* _Problem details_: Starting at the line that contains "You are a computer-use", write out every line to the end of the records below exactly, and leave out the pictures.

►

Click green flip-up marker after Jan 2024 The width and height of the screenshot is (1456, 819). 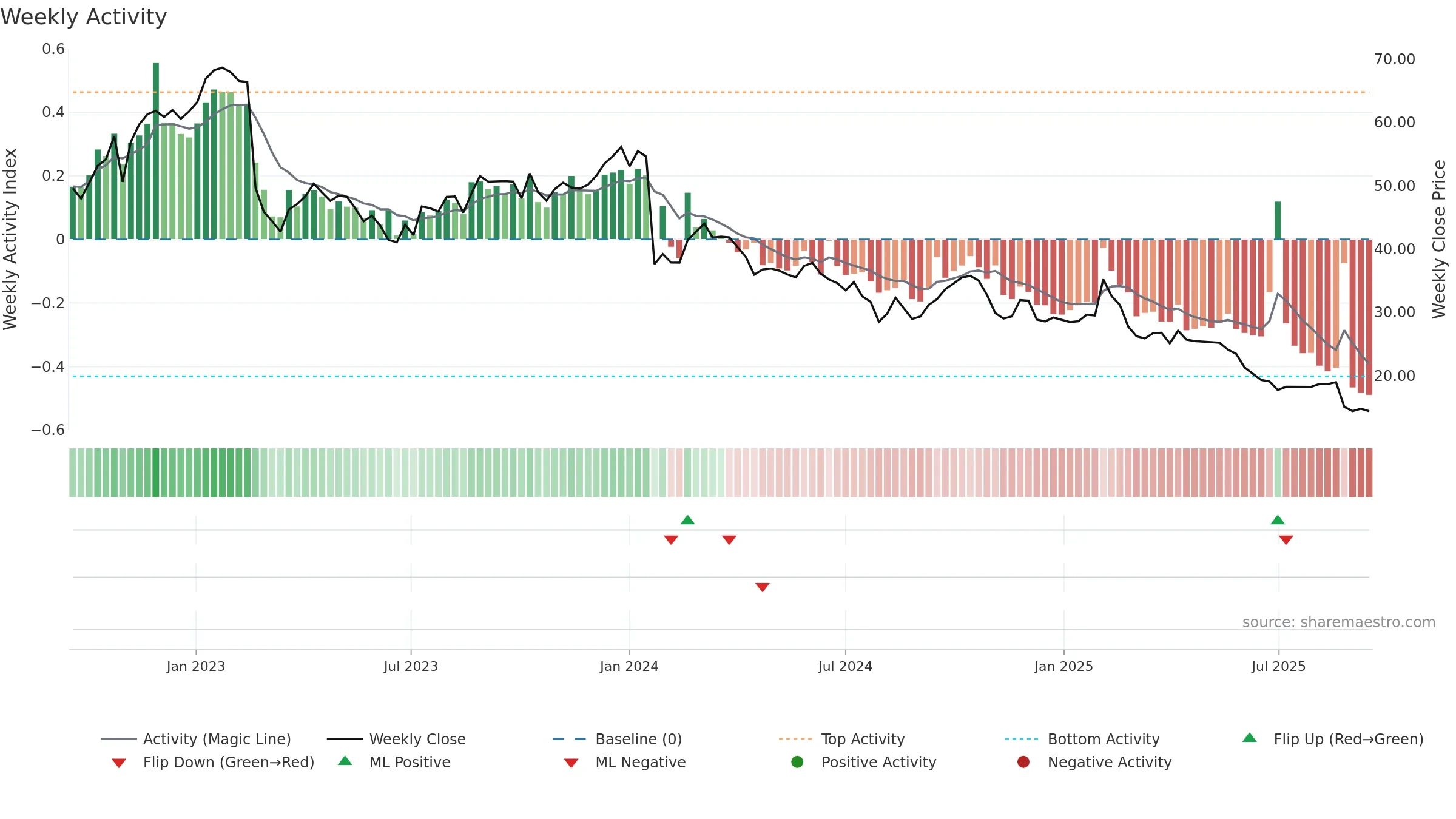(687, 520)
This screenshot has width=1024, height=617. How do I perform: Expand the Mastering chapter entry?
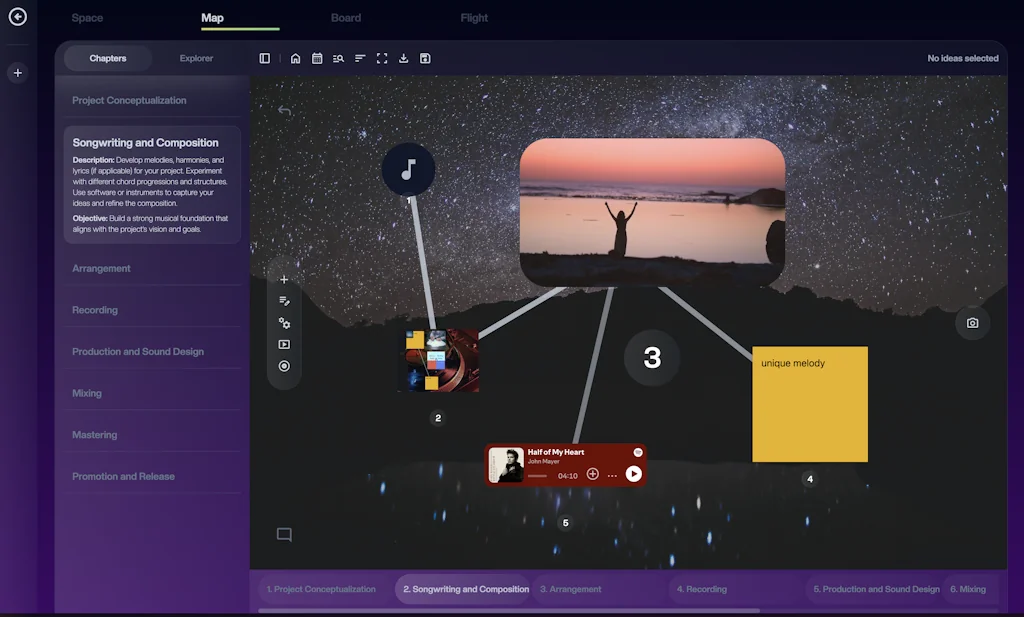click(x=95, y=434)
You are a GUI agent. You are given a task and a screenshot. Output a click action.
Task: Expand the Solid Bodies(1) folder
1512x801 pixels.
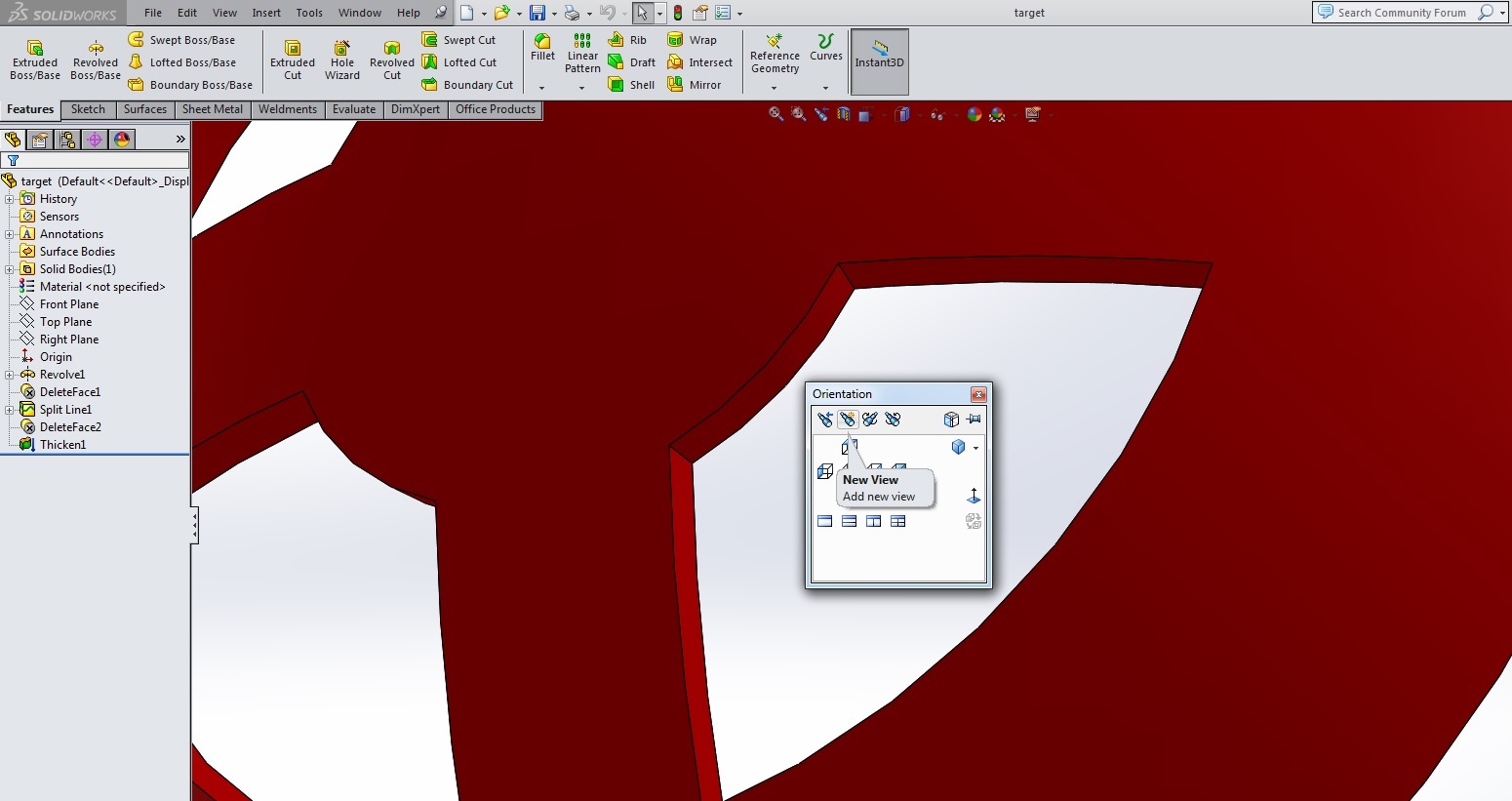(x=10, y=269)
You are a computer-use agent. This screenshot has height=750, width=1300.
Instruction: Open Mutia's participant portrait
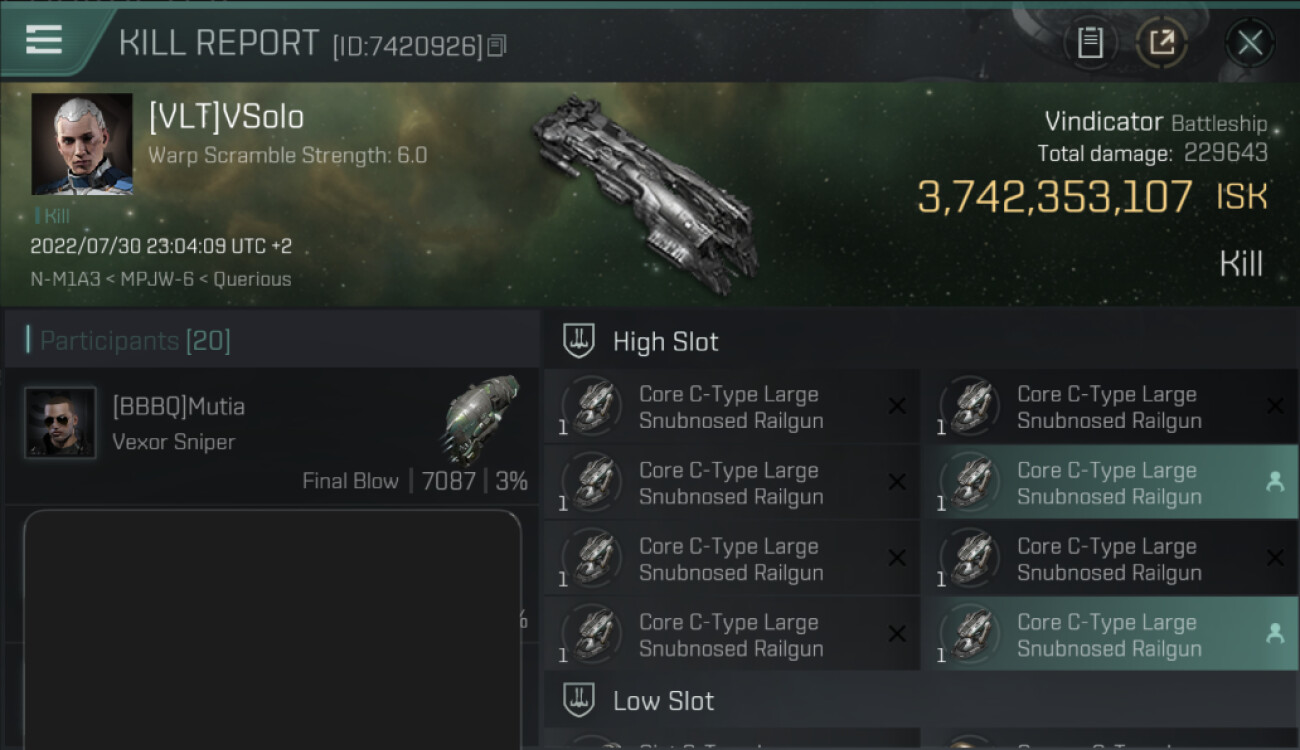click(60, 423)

◄

* _Task response_:
You are a computer-use agent. This screenshot has height=750, width=1300.
Instruction: Open Mutia's participant portrait
click(60, 423)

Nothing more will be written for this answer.